## [QUOTED PASSAGE]
The third week of August marked the start of the 2015 harvest for California’s raisin grape growers.
“Just about everyone around here started picking grapes then,” says Dennis Wilt, D&J Farms, Biola, Calif. “That’s two weeks earlier than usual. It looks to be a nice crop, not a bumper crop but average size or better.”
The early harvest is in line with the crop’s rate of growth throughout the season. That includes flowering when Wilt applied his bloom spray of gibberellic acid – to improve grape maturity and raisin grades by thinning berries and increasing berry size – and fungicide about two weeks ahead of his typical timing.
He grows 200 acres of raisin grapes, mostly Thompson Seedless plus some Zante currants, and uses various methods of harvesting them.
After cutting the canes on his 50 acres of dried-on-the-vine grapes on August, he’ll wait about seven to eight weeks for them to dry down to the desired moisture level of 11 to 12 percent before he harvests them by machine.
Meanwhile, Wilt began hand-picking the 50 acres of grapes he dries on individual trays on August 23. The next day he started cutting the canes on the 100 acres of grapes which he’ll harvest 10 to 14 days later by machine and lay on continuous drying trays
He likes to pick his tray-dried Thompson Seedless grapes with sugar levels in the range of 21º to 23º Brix. However, he starts his DOV harvest when the grapes reach 18º to 20º Brix. “When I cut the canes when these grapes have 2 percent to 3 percent less sugar than my hand- or machine-picked grapes, I end up with about 10 percent B and better grades on my raisins,” Wilt says. “I don’t know why. It just happens.”
Wilt doesn’t foresee any problems getting the labor needed to complete this year’s raisin grape harvest. “Because it started so early, crews should be able to get around to everyone in a timely manner,” he says.
This year’s crop has also been favored by the lack of any extended spells of really hot weather. “We only had a day or two when the temperature rose to around 108 to 110 degrees,” he says. “The latest forecast predicts temperatures no higher than about 85 to the low 90s through September. So, we shouldn’t have any excessive heat through harvest.”
If all goes well, Wilt expects to have his tray dried raisins safely inside bins by Sept. 20. In some years, that date can be significant. It’s the deadline when grapes must be picked and laid on drying trays to qualify for any rain insurance benefits.

## [RECORDS SUPPLIED]
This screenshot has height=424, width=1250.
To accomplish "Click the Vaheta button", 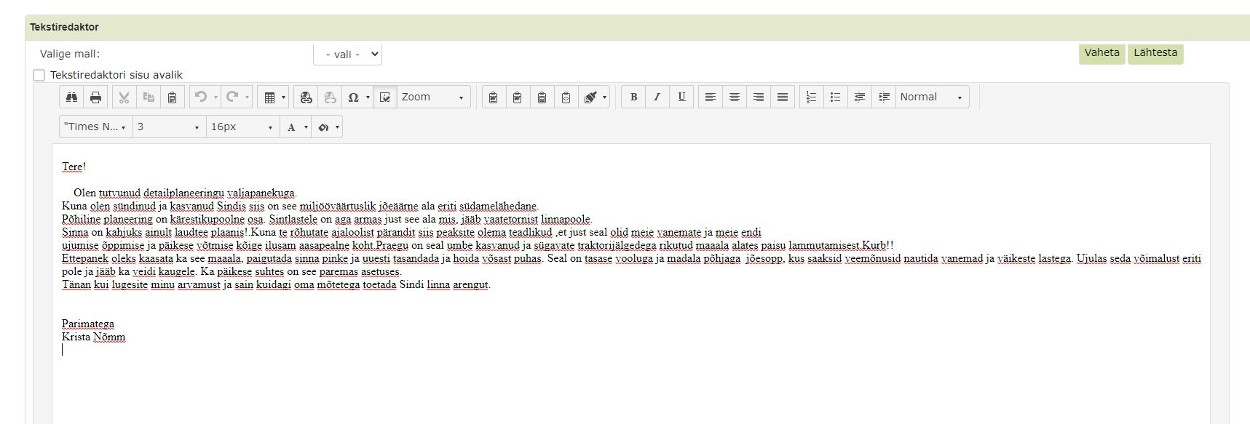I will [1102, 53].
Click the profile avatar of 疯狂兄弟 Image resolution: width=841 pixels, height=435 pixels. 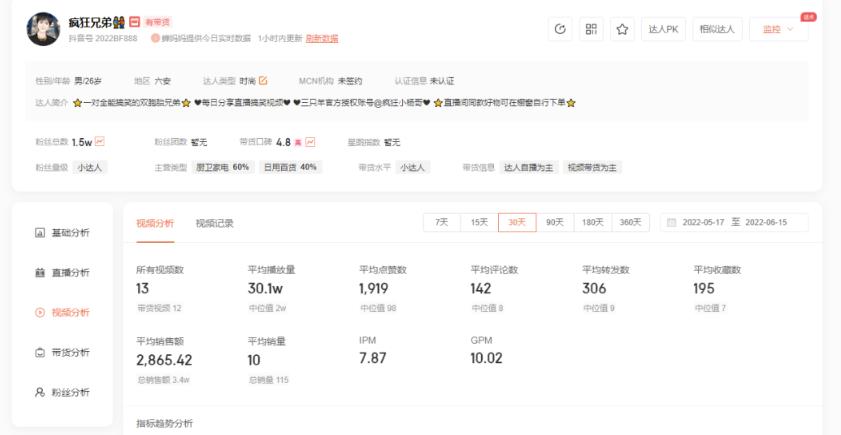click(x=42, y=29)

---

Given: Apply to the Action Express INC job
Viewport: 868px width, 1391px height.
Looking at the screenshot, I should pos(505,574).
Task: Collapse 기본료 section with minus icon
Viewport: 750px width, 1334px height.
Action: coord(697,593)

## [TASKS TO PERFORM]
1. Rewrite the paragraph of the raisin harvest article that begins "This year's crop has also been favored" as a shorter version that keeps its main facts.
2. According to the raisin harvest article, at what sugar level does Wilt start his DOV harvest?
3. Write out the part of the raisin harvest article that begins at the words "The early harvest" and stops after "them by machine.".

## [ANSWERS PROVIDED]
1. The crop benefited from having no extended hot spells. Temperatures reached about 108 to 110 degrees on only a day or two. The forecast calls for highs of about 85 to the low 90s through September, so no excessive heat is expected through harvest.

2. He starts it when the grapes reach 18º to 20º Brix.

3.
The early harvest is in line with the crop’s rate of growth throughout the season. That includes flowering when Wilt applied his bloom spray of gibberellic acid – to improve grape maturity and raisin grades by thinning berries and increasing berry size – and fungicide about two weeks ahead of his typical timing.
He grows 200 acres of raisin grapes, mostly Thompson Seedless plus some Zante currants, and uses various methods of harvesting them.
After cutting the canes on his 50 acres of dried-on-the-vine grapes on August, he’ll wait about seven to eight weeks for them to dry down to the desired moisture level of 11 to 12 percent before he harvests them by machine.